No podía quitarse de la cabeza algo que le había ocurrido en la que sin duda había sido la semana más importante de su vida. Iba a casarse un viernes por la tarde. Justo una semana antes había recibido un telegrama donde se le anunciaba que había sido designado para desempeñar un importante cargo público.

Aunque se sentía orgulloso por tan buena noticia, tenía otras razones para estar feliz. Llevaba ya un tiempo escribiendo poemas en secreto, y el año anterior había logrado editar algunos en diversas revistas especializadas. Uno de esos círculos literarios que se dedica a entregar premios a los que considera son los mejores poemas del año le nombró candidato a uno de sus máximos galardones. Su éxito no pasó desapercibido en los periódicos; de hecho, alguno de ellos llegó incluso a publicar su foto.

Como no podía ser de otro modo, aquella semana la pasó en un estado de gran alteración, al borde de un ataque de nervios. Casi cada noche iba a casa de su prometida, la hija de un juez. Allí se encontraba con mucha gente, y con todo tipo de cartas, telegramas y paquetes. Normalmente se mantenía un poco al margen y dejaba que los presentes se acercaran a hablar con él. Hombres y mujeres le dedicaban palabras de elogio y le felicitaban por haber logrado acceder a tan importante cargo público y por su merecido reconocimiento como poeta. Cuando se iba a dormir le era imposible conciliar el sueño. El miércoles por la noche salió al teatro y le pareció que la sala entera le reconocía. Los asistentes sonreían y asentían con la cabeza. Tras el primer acto, cinco o seis hombres y dos o tres mujeres se levantaron de sus asientos y se acercaron a hablar con él. Los demás espectadores de la fila estiraron el cuello para ver quién estaba ahí sentado. Nunca antes había recibido tanta atención, el éxito se le estaba subiendo a la cabeza.

Según me contó, aquella había sido una época bastante atípica para él. Sentía como si estuviera flotando en el aire. Cuando se iba a dormir, tras haber conversado con tanta gente y recibido tantas palabras de elogio, la cabeza le empezaba a dar vueltas. Cuando cerraba los ojos, una gran multitud irrumpía en su habitación. Era como si de pronto las luces de toda una ciudad le estuvieran enfocando únicamente a él. Su mente inventaba todo tipo de fantasías.

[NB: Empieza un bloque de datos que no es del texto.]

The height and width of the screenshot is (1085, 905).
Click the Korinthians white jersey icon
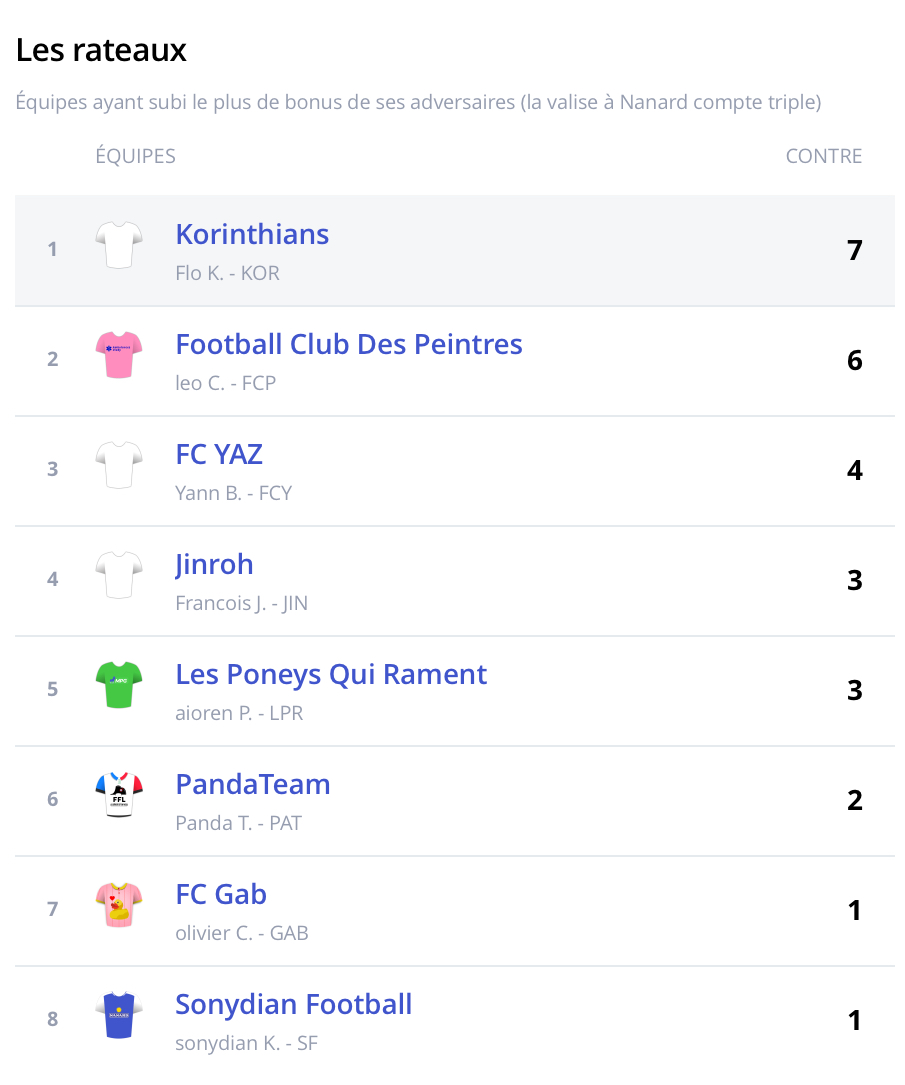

Una de esas noches se imaginó montando en un carruaje paseando por las calles de su ciudad. A su paso, las ventanas de la calle se iban abriendo de par en par. La gente salía de sus casas y se le acercaba. —Ahí está. Es él—, gritaban emocionados los vecinos. Cuando el carruaje pasaba por las calles abarrotadas de gente, podía sentir las miradas de admiración. —¡Qué mérito tienes! ¡Estamos orgullosos de ti!—, parecían decir los rostros de aquellas personas.

Mi amigo no sabía explicar si el entusiasmo de la gente se debía a la publicación de algún nuevo poema o a la realización de algún acto público de gran notoriedad. Por aquel entonces vivía a las afueras de la ciudad, en un apartamento encaramado en lo alto de un acantilado. La ventana de su habitación tenía vistas al río, escondido entre los árboles y las chimeneas de las fábricas. Una noche, al no poder conciliar el sueño y viendo que las fantasías que seguía inventando no hacían más que aumentar su confusión, se levantó para pensar.

Como cabría esperar dadas las circunstancias, intentó calmarse un poco, serenar sus ánimos, pero al irse a sentar junto a la ventana, totalmente despierto, le sucedió algo inesperado y humillante. La luna iluminaba la ciudad en aquella noche clara y agradable. Quería pensar en su futura esposa, encontrar inspiración para sus poemas o elaborar planes vitales para su carrera. Cuál fue su sorpresa al ver que su mente se negaba a obedecer tales dictados.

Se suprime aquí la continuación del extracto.